Directions - For this exercise, repeat each entry exactly as written.
___ Stored data
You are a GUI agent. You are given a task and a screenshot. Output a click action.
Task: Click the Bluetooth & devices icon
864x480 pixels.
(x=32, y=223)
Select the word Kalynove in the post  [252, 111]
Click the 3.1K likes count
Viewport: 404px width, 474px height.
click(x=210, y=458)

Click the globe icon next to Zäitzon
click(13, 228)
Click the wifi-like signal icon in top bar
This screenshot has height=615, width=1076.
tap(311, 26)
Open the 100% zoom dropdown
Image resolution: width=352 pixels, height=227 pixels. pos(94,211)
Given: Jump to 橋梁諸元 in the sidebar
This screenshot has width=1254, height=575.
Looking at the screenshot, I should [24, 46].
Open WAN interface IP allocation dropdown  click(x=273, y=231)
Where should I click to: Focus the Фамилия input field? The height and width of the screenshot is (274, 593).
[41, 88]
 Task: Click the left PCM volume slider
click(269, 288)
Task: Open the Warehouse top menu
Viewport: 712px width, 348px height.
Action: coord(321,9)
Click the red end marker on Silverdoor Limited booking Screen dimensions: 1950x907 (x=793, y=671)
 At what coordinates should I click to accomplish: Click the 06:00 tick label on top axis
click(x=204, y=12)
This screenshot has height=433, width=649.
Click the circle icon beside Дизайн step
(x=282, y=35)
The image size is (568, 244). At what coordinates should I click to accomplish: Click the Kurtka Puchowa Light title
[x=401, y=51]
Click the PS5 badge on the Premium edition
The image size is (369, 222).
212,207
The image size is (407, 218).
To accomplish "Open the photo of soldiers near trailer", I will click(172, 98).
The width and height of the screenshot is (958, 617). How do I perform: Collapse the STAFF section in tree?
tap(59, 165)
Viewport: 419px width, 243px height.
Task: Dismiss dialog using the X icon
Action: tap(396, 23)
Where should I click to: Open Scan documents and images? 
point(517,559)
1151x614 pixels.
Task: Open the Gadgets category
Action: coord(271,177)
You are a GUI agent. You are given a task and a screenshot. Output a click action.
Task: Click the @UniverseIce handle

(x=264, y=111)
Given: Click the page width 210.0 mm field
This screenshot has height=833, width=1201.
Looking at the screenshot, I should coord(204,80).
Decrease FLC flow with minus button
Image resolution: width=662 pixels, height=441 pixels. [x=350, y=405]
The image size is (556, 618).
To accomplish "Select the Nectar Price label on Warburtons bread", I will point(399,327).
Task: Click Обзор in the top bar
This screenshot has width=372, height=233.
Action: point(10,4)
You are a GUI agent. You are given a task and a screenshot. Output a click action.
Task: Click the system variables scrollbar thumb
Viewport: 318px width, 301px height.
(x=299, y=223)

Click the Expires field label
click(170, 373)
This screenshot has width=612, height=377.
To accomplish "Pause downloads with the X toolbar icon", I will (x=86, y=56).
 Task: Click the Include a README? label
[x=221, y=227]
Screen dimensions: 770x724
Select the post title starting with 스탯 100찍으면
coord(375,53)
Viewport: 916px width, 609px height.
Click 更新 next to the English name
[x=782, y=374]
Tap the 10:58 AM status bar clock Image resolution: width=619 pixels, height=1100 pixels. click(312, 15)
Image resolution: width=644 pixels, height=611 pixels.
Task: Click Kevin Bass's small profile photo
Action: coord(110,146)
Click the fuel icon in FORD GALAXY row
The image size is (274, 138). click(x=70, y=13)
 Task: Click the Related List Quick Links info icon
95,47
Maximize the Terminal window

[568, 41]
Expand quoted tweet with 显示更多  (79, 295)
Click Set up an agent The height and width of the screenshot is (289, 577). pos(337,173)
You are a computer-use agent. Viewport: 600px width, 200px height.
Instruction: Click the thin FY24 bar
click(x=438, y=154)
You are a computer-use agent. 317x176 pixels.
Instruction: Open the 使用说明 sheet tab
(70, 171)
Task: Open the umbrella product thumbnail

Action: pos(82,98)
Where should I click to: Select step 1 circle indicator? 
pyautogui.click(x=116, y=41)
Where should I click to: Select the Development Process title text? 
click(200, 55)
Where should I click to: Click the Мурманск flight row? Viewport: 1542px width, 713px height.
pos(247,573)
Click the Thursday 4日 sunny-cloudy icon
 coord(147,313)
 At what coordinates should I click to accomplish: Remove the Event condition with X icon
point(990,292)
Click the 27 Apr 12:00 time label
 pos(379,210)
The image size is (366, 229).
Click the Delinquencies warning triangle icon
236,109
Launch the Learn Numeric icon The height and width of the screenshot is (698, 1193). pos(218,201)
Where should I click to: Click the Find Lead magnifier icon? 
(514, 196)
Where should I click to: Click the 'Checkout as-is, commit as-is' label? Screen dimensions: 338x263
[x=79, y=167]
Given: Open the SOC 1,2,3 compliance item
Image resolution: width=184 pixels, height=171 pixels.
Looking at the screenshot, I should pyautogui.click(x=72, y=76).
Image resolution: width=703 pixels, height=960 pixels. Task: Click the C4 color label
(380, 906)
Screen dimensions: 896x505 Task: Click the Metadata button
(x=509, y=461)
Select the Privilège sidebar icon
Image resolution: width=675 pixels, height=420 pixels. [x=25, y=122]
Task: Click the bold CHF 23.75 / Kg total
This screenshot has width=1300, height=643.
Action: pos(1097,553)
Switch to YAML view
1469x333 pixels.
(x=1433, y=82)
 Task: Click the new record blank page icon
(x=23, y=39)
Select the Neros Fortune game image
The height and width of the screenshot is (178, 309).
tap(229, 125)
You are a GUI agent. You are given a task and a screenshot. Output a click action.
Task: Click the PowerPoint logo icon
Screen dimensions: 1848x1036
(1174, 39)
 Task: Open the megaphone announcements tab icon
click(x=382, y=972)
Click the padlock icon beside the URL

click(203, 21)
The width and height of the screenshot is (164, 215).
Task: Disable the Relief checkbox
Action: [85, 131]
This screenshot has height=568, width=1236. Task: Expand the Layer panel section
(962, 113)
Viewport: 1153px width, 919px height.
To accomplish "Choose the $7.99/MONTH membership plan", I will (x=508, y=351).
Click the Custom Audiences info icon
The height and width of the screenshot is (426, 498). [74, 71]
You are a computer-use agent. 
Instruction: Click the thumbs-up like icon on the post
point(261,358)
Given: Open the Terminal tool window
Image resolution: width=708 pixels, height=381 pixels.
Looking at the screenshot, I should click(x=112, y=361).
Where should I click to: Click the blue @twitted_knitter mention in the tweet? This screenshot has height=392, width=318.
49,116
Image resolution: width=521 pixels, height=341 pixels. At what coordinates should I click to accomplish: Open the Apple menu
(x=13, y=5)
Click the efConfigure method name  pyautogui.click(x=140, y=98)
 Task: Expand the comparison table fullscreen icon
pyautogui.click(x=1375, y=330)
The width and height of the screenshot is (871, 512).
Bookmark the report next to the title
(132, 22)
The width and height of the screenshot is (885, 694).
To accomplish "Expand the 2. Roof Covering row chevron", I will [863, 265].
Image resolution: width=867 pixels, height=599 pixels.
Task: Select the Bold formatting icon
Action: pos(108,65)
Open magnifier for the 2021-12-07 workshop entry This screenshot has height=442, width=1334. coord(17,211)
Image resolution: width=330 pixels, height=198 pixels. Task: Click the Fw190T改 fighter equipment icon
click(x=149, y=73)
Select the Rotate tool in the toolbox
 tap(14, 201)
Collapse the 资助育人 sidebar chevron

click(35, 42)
______
Solution for this problem -
You are a GUI agent. You are given a task and a screenshot. Output a click action.
Task: Click the Bluetooth & devices icon
864x480 pixels.
(x=32, y=223)
Select the word Kalynove in the post  [252, 111]
Click the 3.1K likes count
Viewport: 404px width, 474px height.
click(x=210, y=458)

Click the globe icon next to Zäitzon
click(13, 228)
Click the wifi-like signal icon in top bar
This screenshot has height=615, width=1076.
tap(311, 26)
Open the 100% zoom dropdown
Image resolution: width=352 pixels, height=227 pixels. pos(94,211)
Given: Jump to 橋梁諸元 in the sidebar
This screenshot has width=1254, height=575.
Looking at the screenshot, I should [24, 46].
Open WAN interface IP allocation dropdown  click(x=273, y=231)
Where should I click to: Focus the Фамилия input field? The height and width of the screenshot is (274, 593).
[41, 88]
 Task: Click the left PCM volume slider
click(269, 288)
Task: Open the Warehouse top menu
Viewport: 712px width, 348px height.
Action: coord(321,9)
Click the red end marker on Silverdoor Limited booking Screen dimensions: 1950x907 (x=793, y=671)
 At what coordinates should I click to accomplish: Click the 06:00 tick label on top axis
click(x=204, y=12)
This screenshot has height=433, width=649.
Click the circle icon beside Дизайн step
(x=282, y=35)
The image size is (568, 244). At what coordinates should I click to accomplish: Click the Kurtka Puchowa Light title
[x=401, y=51]
Click the PS5 badge on the Premium edition
The image size is (369, 222).
212,207
The image size is (407, 218).
To accomplish "Open the photo of soldiers near trailer", I will click(172, 98).
The width and height of the screenshot is (958, 617). How do I perform: Collapse the STAFF section in tree?
tap(59, 165)
Viewport: 419px width, 243px height.
Task: Dismiss dialog using the X icon
Action: tap(396, 23)
Where should I click to: Open Scan documents and images? 
point(517,559)
1151x614 pixels.
Task: Open the Gadgets category
Action: coord(271,177)
You are a GUI agent. You are given a task and a screenshot. Output a click action.
Task: Click the @UniverseIce handle

(x=264, y=111)
Given: Click the page width 210.0 mm field
This screenshot has height=833, width=1201.
Looking at the screenshot, I should coord(204,80).
Decrease FLC flow with minus button
Image resolution: width=662 pixels, height=441 pixels. [x=350, y=405]
The image size is (556, 618).
To accomplish "Select the Nectar Price label on Warburtons bread", I will point(399,327).
Task: Click Обзор in the top bar
This screenshot has width=372, height=233.
Action: point(10,4)
You are a GUI agent. You are given a task and a screenshot. Output a click action.
Task: Click the system variables scrollbar thumb
Viewport: 318px width, 301px height.
(x=299, y=223)

Click the Expires field label
click(170, 373)
This screenshot has width=612, height=377.
To accomplish "Pause downloads with the X toolbar icon", I will (x=86, y=56).
 Task: Click the Include a README? label
[x=221, y=227]
Screen dimensions: 770x724
Select the post title starting with 스탯 100찍으면
coord(375,53)
Viewport: 916px width, 609px height.
Click 更新 next to the English name
[x=782, y=374]
Tap the 10:58 AM status bar clock Image resolution: width=619 pixels, height=1100 pixels. click(312, 15)
Image resolution: width=644 pixels, height=611 pixels.
Task: Click Kevin Bass's small profile photo
Action: coord(110,146)
Click the fuel icon in FORD GALAXY row
The image size is (274, 138). click(x=70, y=13)
 Task: Click the Related List Quick Links info icon
95,47
Maximize the Terminal window

[568, 41]
Expand quoted tweet with 显示更多  (79, 295)
Click Set up an agent The height and width of the screenshot is (289, 577). pos(337,173)
You are a computer-use agent. Viewport: 600px width, 200px height.
Instruction: Click the thin FY24 bar
click(x=438, y=154)
You are a computer-use agent. 317x176 pixels.
Instruction: Open the 使用说明 sheet tab
(70, 171)
Task: Open the umbrella product thumbnail

Action: pos(82,98)
Where should I click to: Select step 1 circle indicator? 
pyautogui.click(x=116, y=41)
Where should I click to: Select the Development Process title text? 
click(200, 55)
Where should I click to: Click the Мурманск flight row? Viewport: 1542px width, 713px height.
pos(247,573)
Click the Thursday 4日 sunny-cloudy icon
 coord(147,313)
 At what coordinates should I click to accomplish: Remove the Event condition with X icon
point(990,292)
Click the 27 Apr 12:00 time label
 pos(379,210)
The image size is (366, 229).
Click the Delinquencies warning triangle icon
236,109
Launch the Learn Numeric icon The height and width of the screenshot is (698, 1193). pos(218,201)
Where should I click to: Click the Find Lead magnifier icon? 
(514, 196)
Where should I click to: Click the 'Checkout as-is, commit as-is' label? Screen dimensions: 338x263
[x=79, y=167]
Given: Open the SOC 1,2,3 compliance item
Image resolution: width=184 pixels, height=171 pixels.
Looking at the screenshot, I should pyautogui.click(x=72, y=76).
Image resolution: width=703 pixels, height=960 pixels. Task: Click the C4 color label
(380, 906)
Screen dimensions: 896x505 Task: Click the Metadata button
(x=509, y=461)
Select the Privilège sidebar icon
Image resolution: width=675 pixels, height=420 pixels. [x=25, y=122]
Task: Click the bold CHF 23.75 / Kg total
This screenshot has width=1300, height=643.
Action: pos(1097,553)
Switch to YAML view
1469x333 pixels.
(x=1433, y=82)
 Task: Click the new record blank page icon
(x=23, y=39)
Select the Neros Fortune game image
The height and width of the screenshot is (178, 309).
tap(229, 125)
You are a GUI agent. You are given a task and a screenshot. Output a click action.
Task: Click the PowerPoint logo icon
Screen dimensions: 1848x1036
(1174, 39)
 Task: Open the megaphone announcements tab icon
click(x=382, y=972)
Click the padlock icon beside the URL

click(203, 21)
The width and height of the screenshot is (164, 215).
Task: Disable the Relief checkbox
Action: [85, 131]
This screenshot has height=568, width=1236. Task: Expand the Layer panel section
(962, 113)
Viewport: 1153px width, 919px height.
To accomplish "Choose the $7.99/MONTH membership plan", I will (x=508, y=351).
Click the Custom Audiences info icon
The height and width of the screenshot is (426, 498). [74, 71]
You are a computer-use agent. 
Instruction: Click the thumbs-up like icon on the post
point(261,358)
Given: Open the Terminal tool window
Image resolution: width=708 pixels, height=381 pixels.
Looking at the screenshot, I should click(x=112, y=361).
Where should I click to: Click the blue @twitted_knitter mention in the tweet? This screenshot has height=392, width=318.
49,116
Image resolution: width=521 pixels, height=341 pixels. At what coordinates should I click to accomplish: Open the Apple menu
(x=13, y=5)
Click the efConfigure method name  pyautogui.click(x=140, y=98)
 Task: Expand the comparison table fullscreen icon
pyautogui.click(x=1375, y=330)
The width and height of the screenshot is (871, 512).
Bookmark the report next to the title
(132, 22)
The width and height of the screenshot is (885, 694).
To accomplish "Expand the 2. Roof Covering row chevron", I will [863, 265].
Image resolution: width=867 pixels, height=599 pixels.
Task: Select the Bold formatting icon
Action: pos(108,65)
Open magnifier for the 2021-12-07 workshop entry This screenshot has height=442, width=1334. coord(17,211)
Image resolution: width=330 pixels, height=198 pixels. Task: Click the Fw190T改 fighter equipment icon
click(x=149, y=73)
Select the Rotate tool in the toolbox
 tap(14, 201)
Collapse the 资助育人 sidebar chevron

click(35, 42)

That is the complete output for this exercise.